(Stored data)
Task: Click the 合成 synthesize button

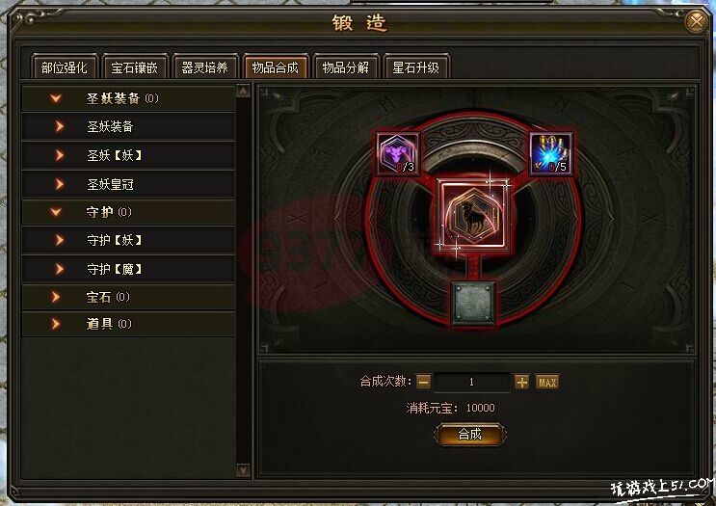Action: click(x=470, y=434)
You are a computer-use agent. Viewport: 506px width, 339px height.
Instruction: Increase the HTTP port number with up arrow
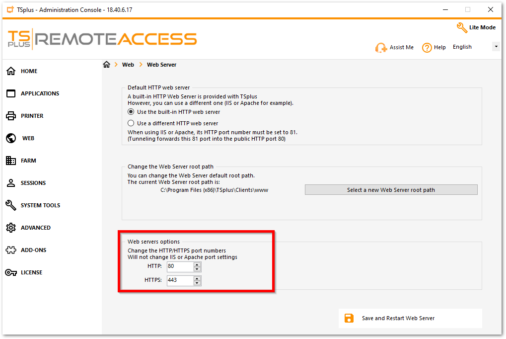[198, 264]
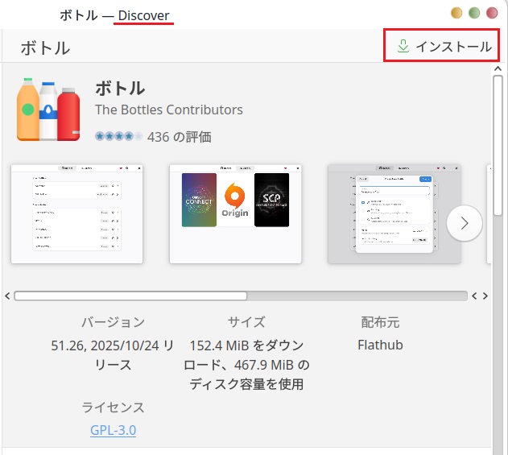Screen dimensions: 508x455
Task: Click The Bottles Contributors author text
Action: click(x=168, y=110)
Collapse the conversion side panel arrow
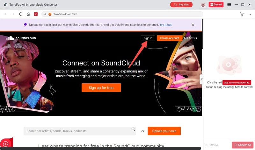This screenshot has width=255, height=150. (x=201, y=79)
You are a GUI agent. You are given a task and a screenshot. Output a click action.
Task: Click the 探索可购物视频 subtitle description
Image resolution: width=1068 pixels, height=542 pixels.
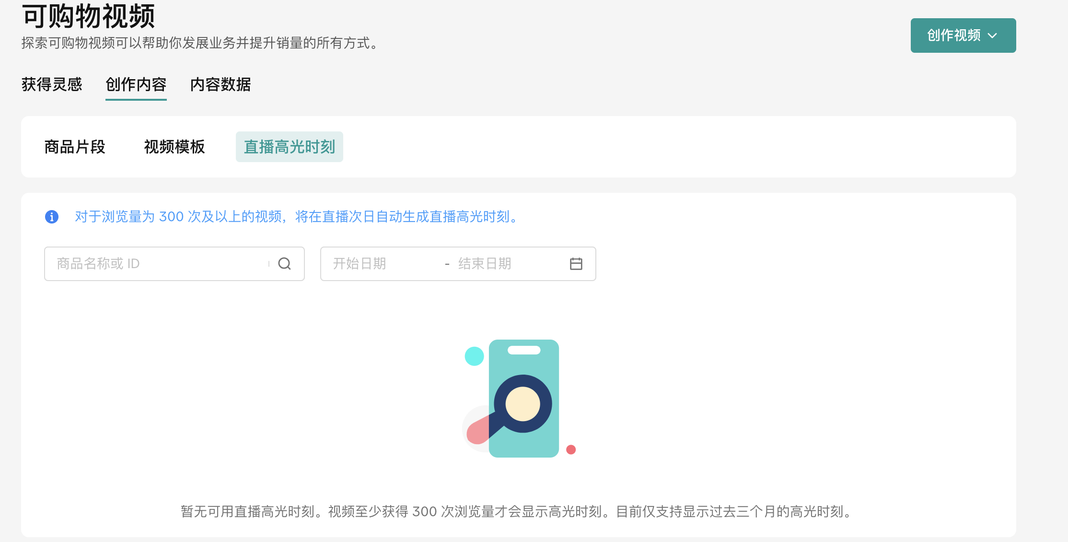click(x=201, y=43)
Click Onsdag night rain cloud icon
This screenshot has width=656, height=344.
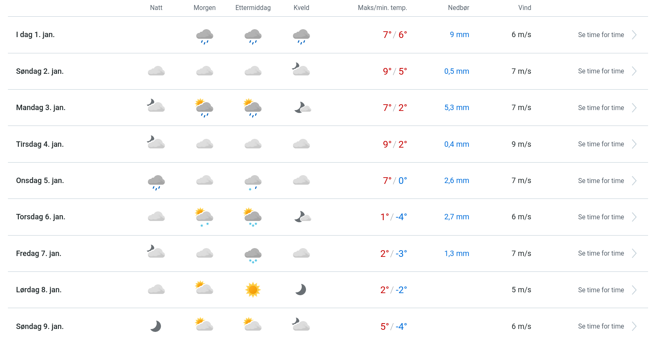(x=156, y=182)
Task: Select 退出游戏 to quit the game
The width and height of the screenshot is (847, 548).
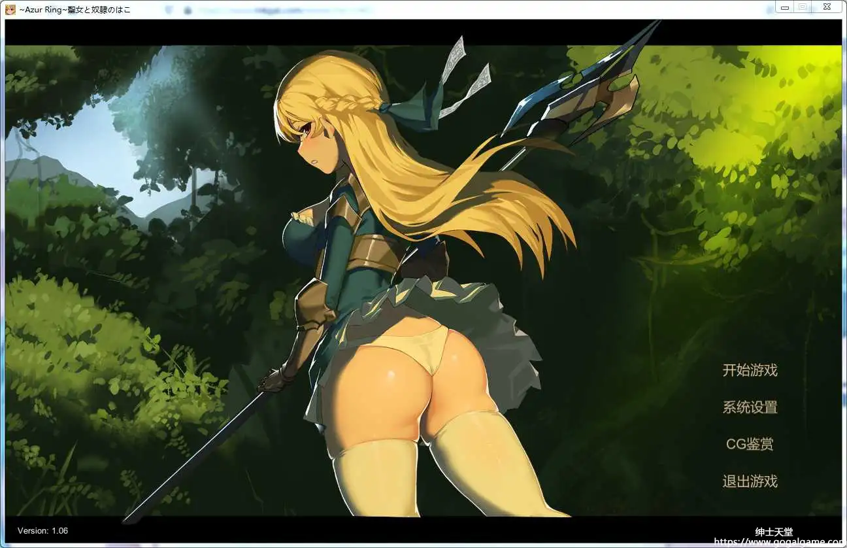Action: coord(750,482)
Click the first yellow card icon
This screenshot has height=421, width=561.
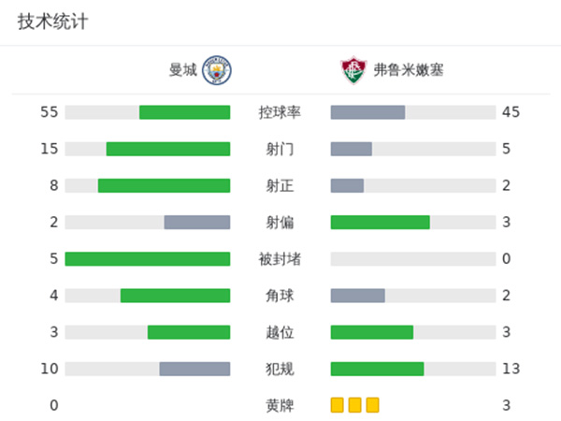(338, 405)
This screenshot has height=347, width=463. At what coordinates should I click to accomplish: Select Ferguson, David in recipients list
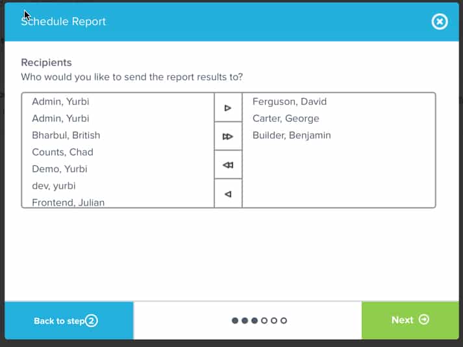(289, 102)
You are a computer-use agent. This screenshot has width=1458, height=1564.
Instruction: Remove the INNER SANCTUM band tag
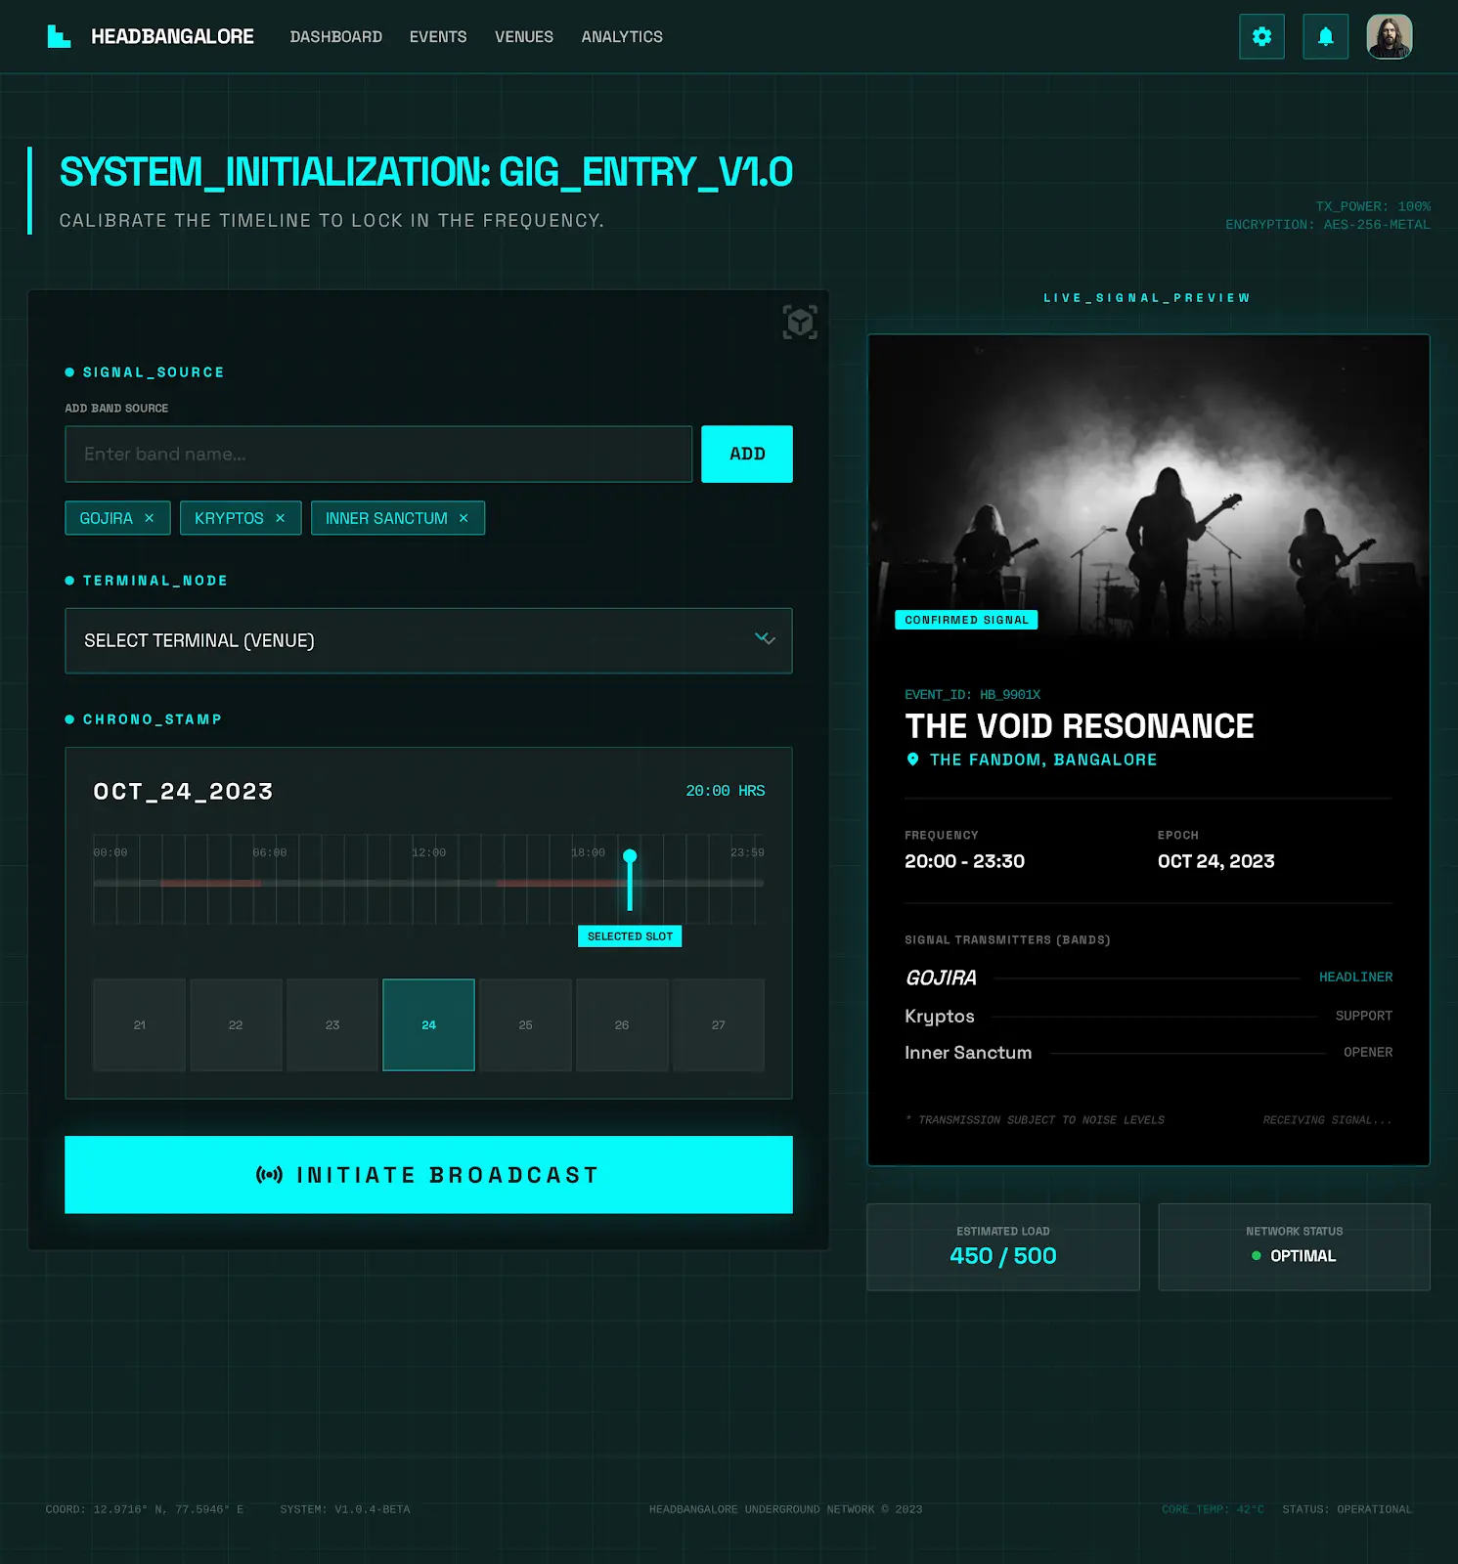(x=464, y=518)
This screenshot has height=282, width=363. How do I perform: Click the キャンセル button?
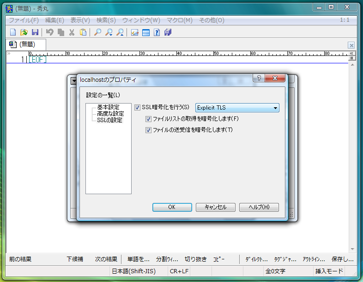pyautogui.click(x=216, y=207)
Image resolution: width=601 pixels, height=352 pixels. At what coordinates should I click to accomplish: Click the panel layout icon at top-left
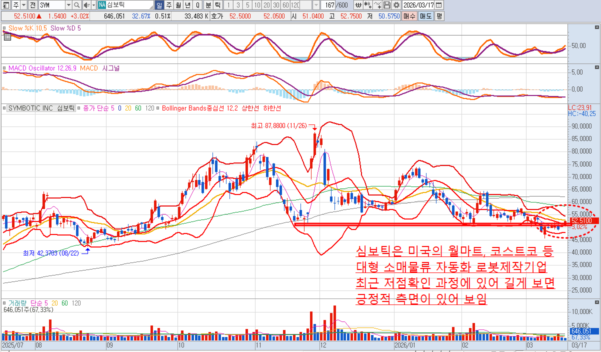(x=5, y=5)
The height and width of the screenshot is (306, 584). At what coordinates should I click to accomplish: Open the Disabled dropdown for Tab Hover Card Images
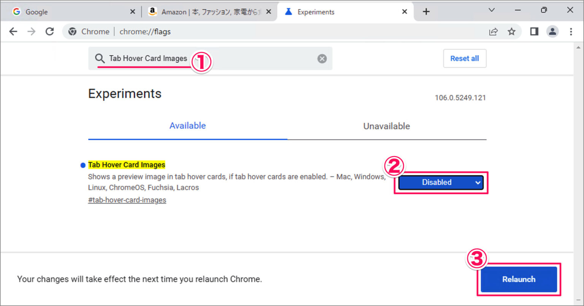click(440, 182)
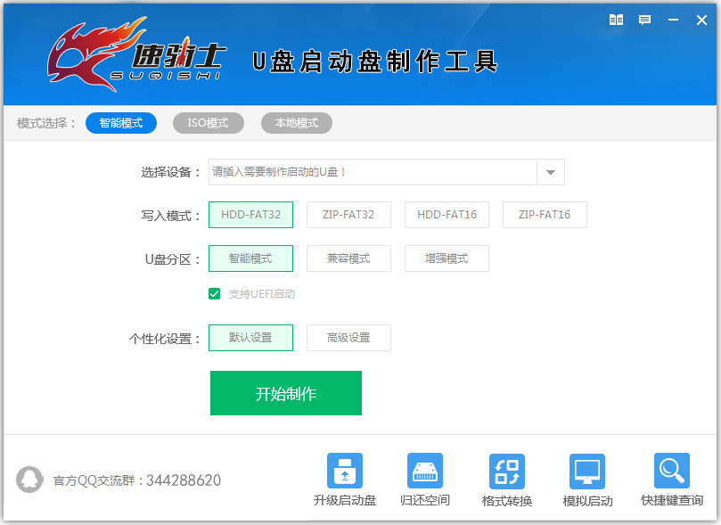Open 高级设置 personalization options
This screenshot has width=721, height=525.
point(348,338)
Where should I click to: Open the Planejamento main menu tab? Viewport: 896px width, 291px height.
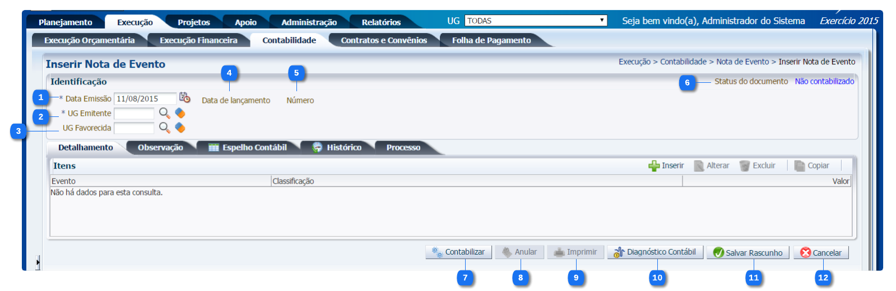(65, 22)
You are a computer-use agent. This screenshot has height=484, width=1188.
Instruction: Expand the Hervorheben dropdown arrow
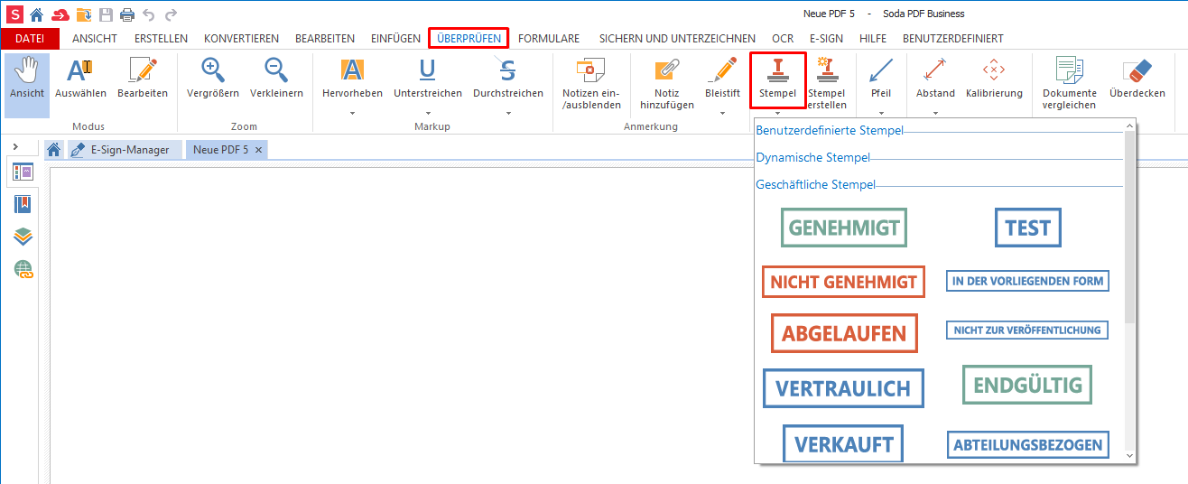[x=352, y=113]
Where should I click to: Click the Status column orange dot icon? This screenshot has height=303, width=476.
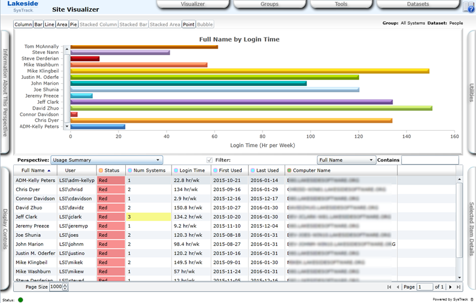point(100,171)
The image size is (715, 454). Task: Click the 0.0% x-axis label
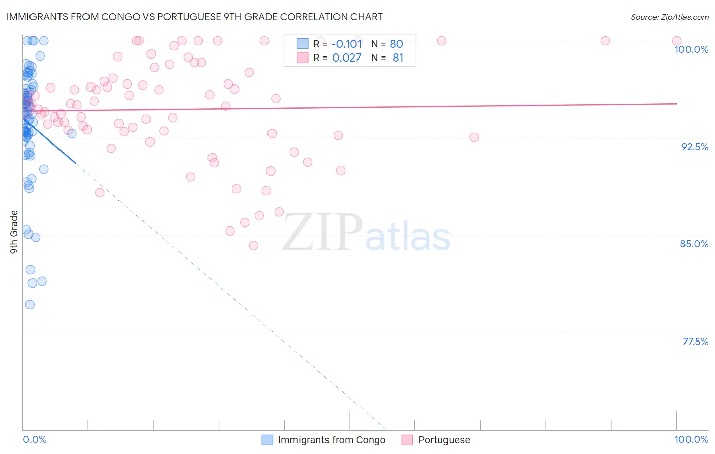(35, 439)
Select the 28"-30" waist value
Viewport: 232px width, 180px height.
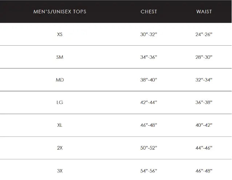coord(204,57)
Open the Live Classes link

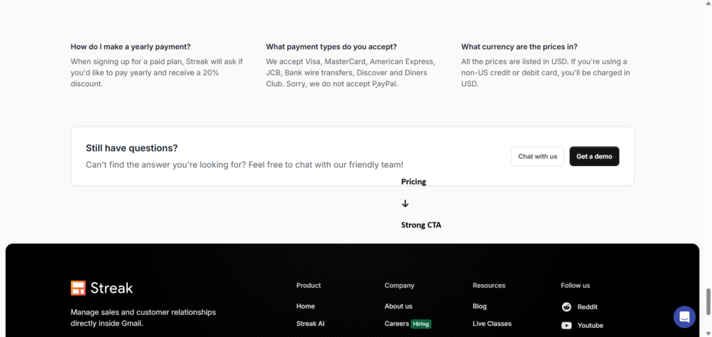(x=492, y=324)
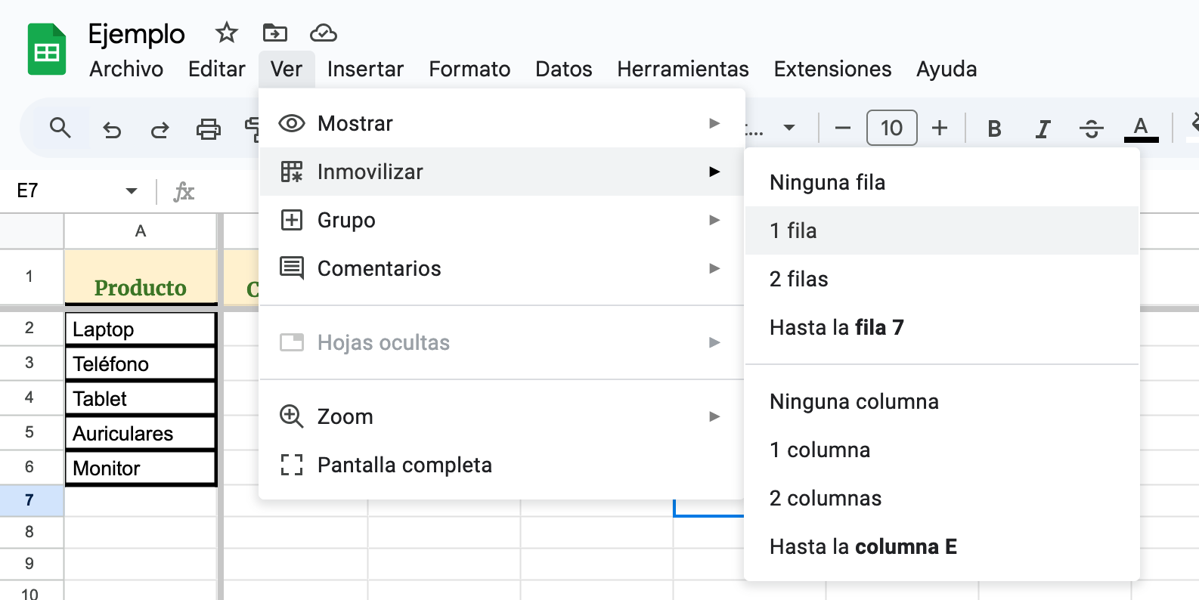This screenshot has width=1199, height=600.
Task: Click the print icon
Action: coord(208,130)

AIM OF THE TASK
Reproduce, exactly and only, the lines of the records above starting at the line with "Collapse the conversion side panel arrow" and ending at the line with "Click Onsdag night rain cloud icon", both included. Leave every picture out.

EXERCISE SOLUTION
Collapse the conversion side panel arrow
This screenshot has width=255, height=150. (x=201, y=79)
You are a GUI agent. You are given a task and a screenshot. Output a click action.
Task: Click the 探索可购物视频 subtitle description
Image resolution: width=1068 pixels, height=542 pixels.
click(x=201, y=43)
Click Onsdag night rain cloud icon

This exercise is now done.